Prediction in Big Time Series Data


Mohammad Shokoohi-Yekta, Data Scientist, Apple

Time Series data is the new big data and it’s almost everywhere. Time Series is an ordered set of real values, quantities that represent or trace the values taken by a variable over a period of time. Some examples are stock prices, sensor data collected from smart watches/phones, weather data, heartbeats, etc.

Prediction and forecasting have been a topic of great interest in the data mining community for the last decade. Most of the work in the literature has dealt with discrete objects, such as keystrokes (i.e. predictive text), database queries [1], medical interventions [2], web clicks, etc.
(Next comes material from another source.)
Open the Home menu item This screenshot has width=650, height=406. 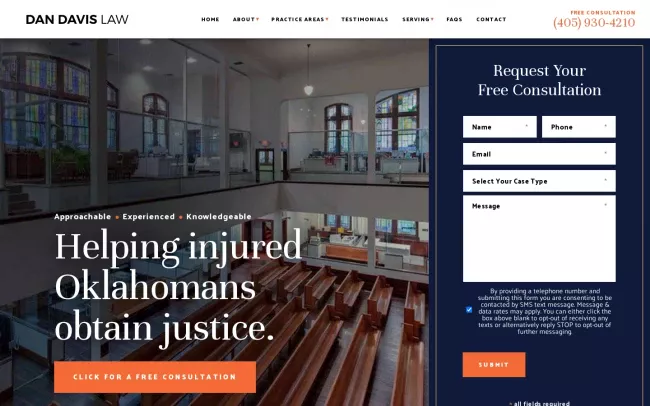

However, prediction may also have great utility in real-valued time series. For concreteness we briefly consider two examples:

  • Researchers in robotic interaction have long noted the importance of short-term prediction of human initiated forces to allow a robot to plan its interaction with a human. For example a recent paper notes the critical “importance of the prediction of motion velocity and the anticipation of future perceived forces [to allow the] robot to anticipate the partner’s intentions and adapt its motion” [3].
  • Doppler radar technology introduced in the last two decades has increased the mean lead time for tornado warnings from 5.3 to 9.5 minutes, saving countless lives [4]. But progress seems to have stalled, with 26% of tornados within the US occurring with no warning. McGovern et al. argue that further improvements will come not from new sensors, but from yet-to-be-invented algorithms that “examine existing (time series) data for predictive rules” [5].
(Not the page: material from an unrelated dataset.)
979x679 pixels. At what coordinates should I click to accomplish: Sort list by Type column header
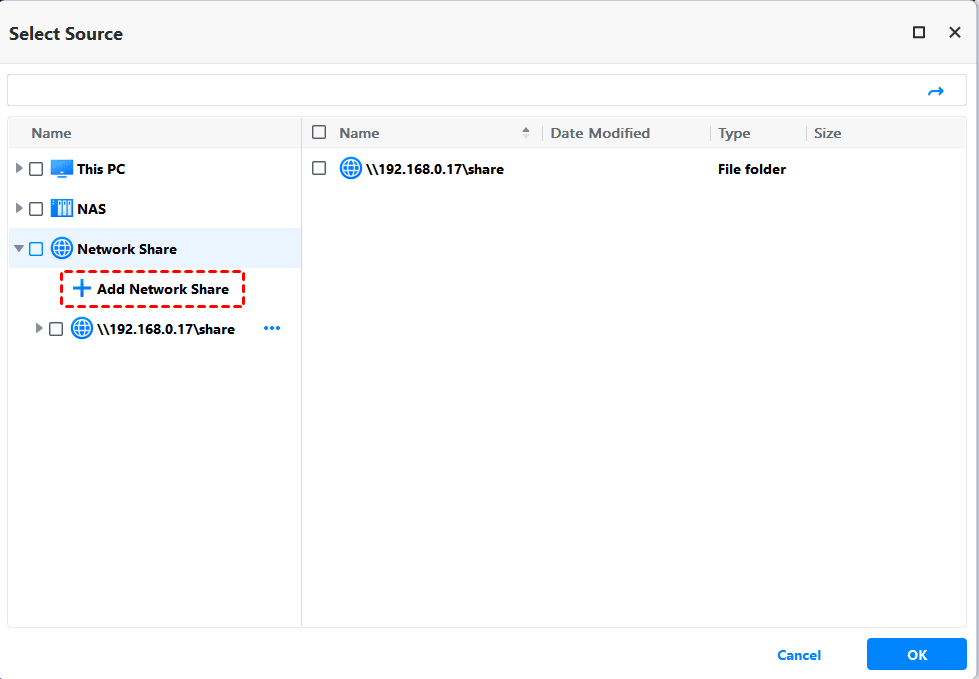[734, 133]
While forecasting is mature enough to have its own conferences and commercial software (SAS, IBM Cognos, etc.), the handful of research efforts to consider time series rule-based prediction have met with limited success. In [6] we show novel algorithms that allow us to quickly discover high quality rules in very large time series datasets that accurately predict the occurrence of future events.
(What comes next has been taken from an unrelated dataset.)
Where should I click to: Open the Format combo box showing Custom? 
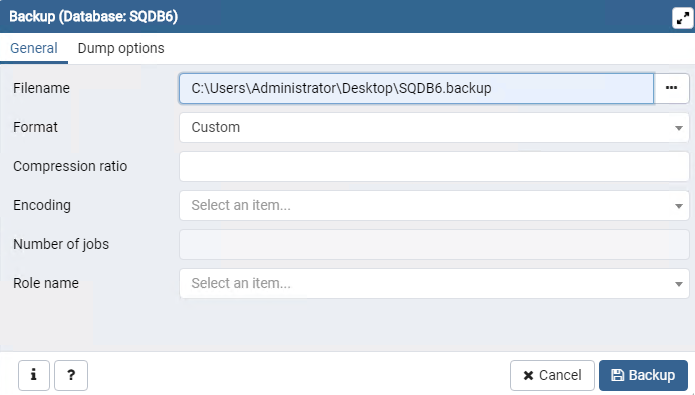coord(434,127)
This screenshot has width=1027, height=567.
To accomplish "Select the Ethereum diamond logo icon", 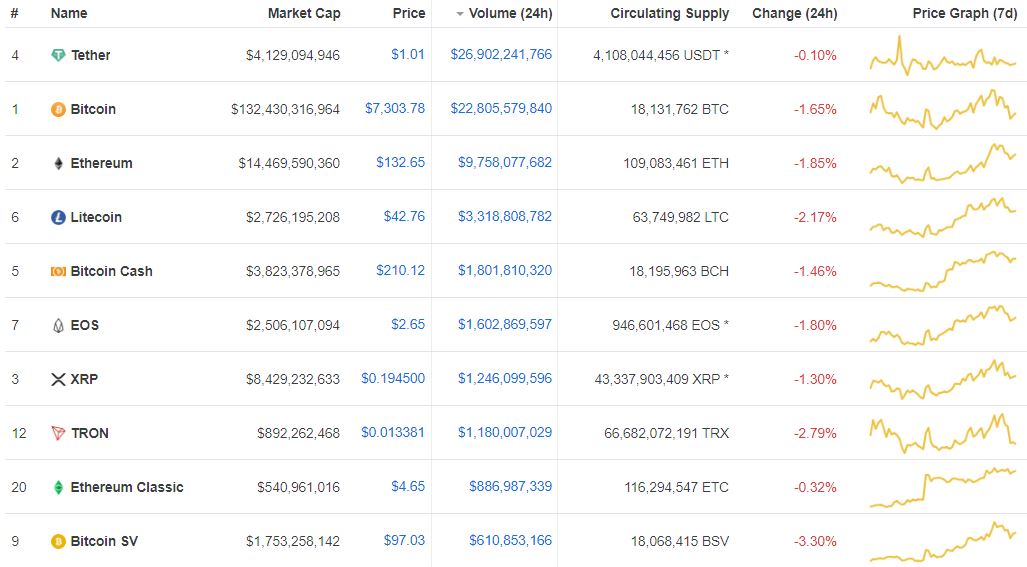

[1] Li, G., Ji, S., Li, C., and Feng, J. Efficient type-ahead search on relational data: a TASTIER approach. SIGMOD Conference 2009: 695-706.

[2] Weiss, S., Indurkhya, N., and Apte, C., Predictive Rule Discovery from Electronic Health Records. ACM IHI, 2010.

[3]   Gribovskaya, E., Kheddar, A., and Billard, A. Motion Learning and Adaptive Impedance for Robot Control during Physical Interaction with Humans. ICRA 2011.

[4]   Brotzge, J. and Erickson, S., Tornadoes without NWS warning. Weather Forecasting, 25, 159-172. 2010.

[5] McGovern, et al. Identifying Predictive Multi-Dimensional Time Series Motifs: An application to severe weather prediction. Data Mining and Knowledge Discovery. 2010.

[6] Shokoohi-Yekta, M., Chen, Y., Campana, B., Hu, B., Zakaria, J., & Keogh, E. (2015, August). Discovery of Meaningful Rules in Time Series. In: Proceedings of the 21th ACM SIGKDD International Conference on Knowledge Discovery and Data Mining, Sydney, Australia, 1085-1094.